Das Konstanzer Konzil (1414-1418) bildete die wohl größte und längste Versammlung europäischer Dimension des Spätmittelalters bzw. der frühen Neuzeit. Über einen Zeitraum von fast vier Jahren begegneten sich in der Stadt am Bodensee die höchsten kirchlichen und geistlichen Würdenträger aus dem gesamten europäischen Raum und darüber hinaus.

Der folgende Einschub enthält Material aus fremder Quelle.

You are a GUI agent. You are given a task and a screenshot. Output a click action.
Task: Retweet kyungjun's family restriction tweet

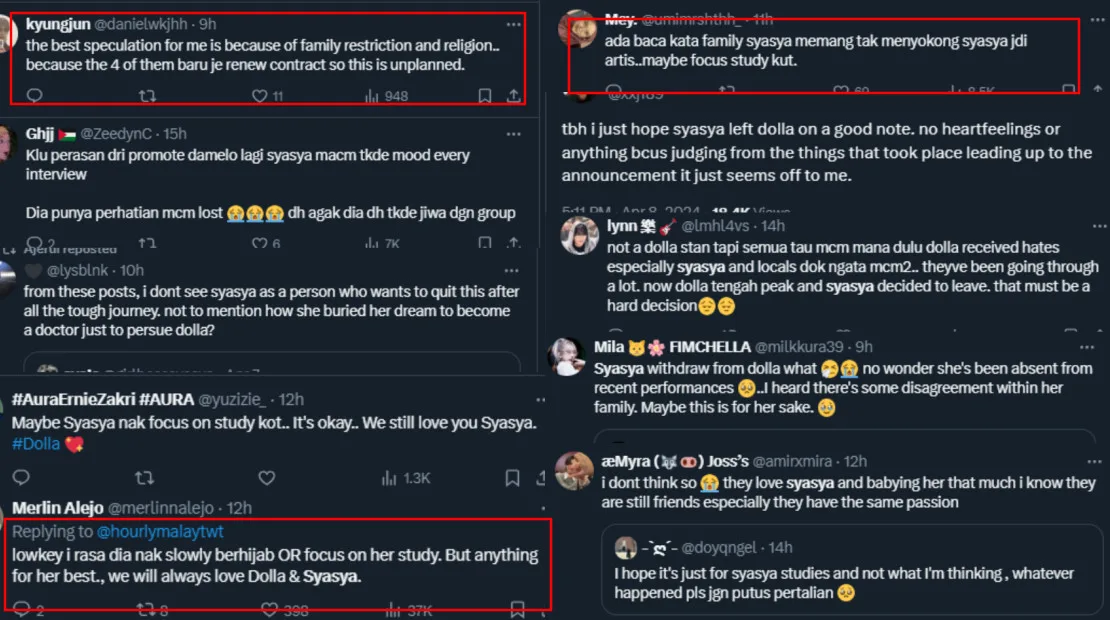tap(146, 96)
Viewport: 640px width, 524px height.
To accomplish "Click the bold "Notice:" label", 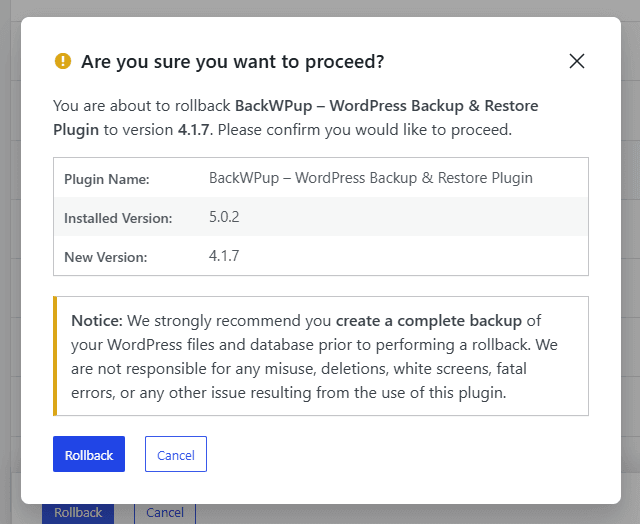I will pyautogui.click(x=97, y=321).

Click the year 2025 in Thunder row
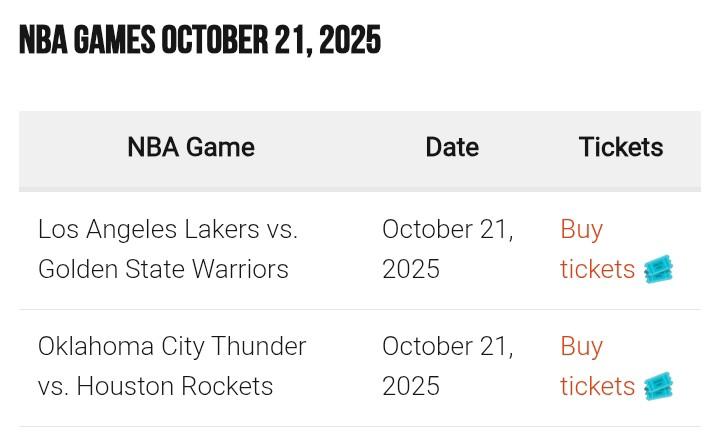[x=411, y=386]
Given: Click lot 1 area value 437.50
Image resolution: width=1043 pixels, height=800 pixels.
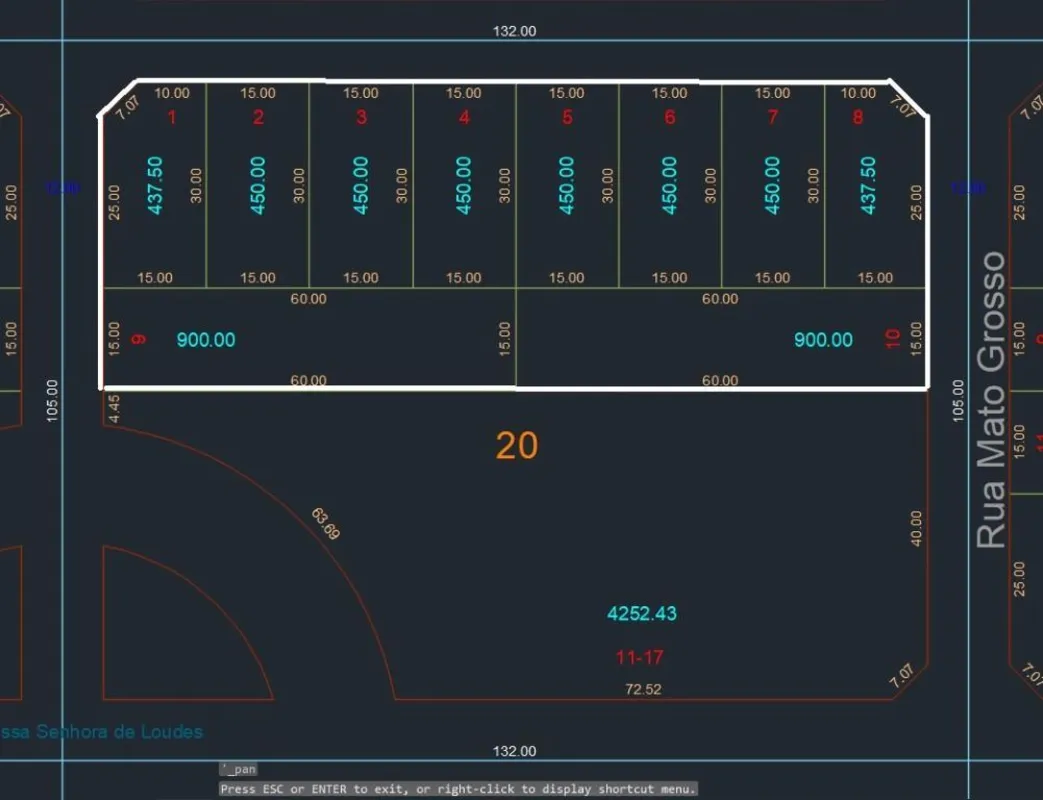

Mit Päpsten, Kardinälen, Bischöfen, Königen, Herzögen und Grafen kamen auch die mit ihnen jeweils verbundenen Musiker und Musikrepertoires nach Konstanz. Nicht nur begegneten einander die Kapellen der konkurrierenden Päpste mit den avanciertesten geistlichen Kompositionen jener Jahre (repräsentiert etwa im Codex Apt und im Codex Ivrea), sondern auch zahlreiche höfische Kapellen mit der neuesten weltlichen Musik aus Paris und Burgund (u.a. Machauts Werke und Codex Chantilly), aus Mailand, Florenz und Padua (u.a. Codex Squarcialupi), aus Aragon, Kastilien und Portugal (u.a. Llibre Vermell), aus England (Old Hall Manuscript) sowie aus Böhmen und Zypern (Codex I-Tn J.II.9). Es trafen hier in einmaliger Weise und Dichte und teilweise zum ersten Mal verschiedene musikalische Stile und Traditionen aufeinander, deren Interaktion sowohl durch gegenseitige Beeinflussung als auch durch jeweilige Profilierung und Abgrenzung gekennzeichnet ist. Dies betrifft soziale (höfisch – städtisch), geographische (verschiedene Nationalstile, etwa England – Frankreich), religiöse (etwa Musik des Bischofssitzes Konstanz – päpstlich-römische Liturgien – Musik anderer am Konzil vertretener Glaubensrichtungen) sowie musiksoziologische (höfische „Kunstmusik“ – Musik der Spielleute) Kategorien.

 

Das Konzilsjubiläum wird mit einer Konzertreihe (2014-2018) und wissenschafltlichen Symposien begleitet.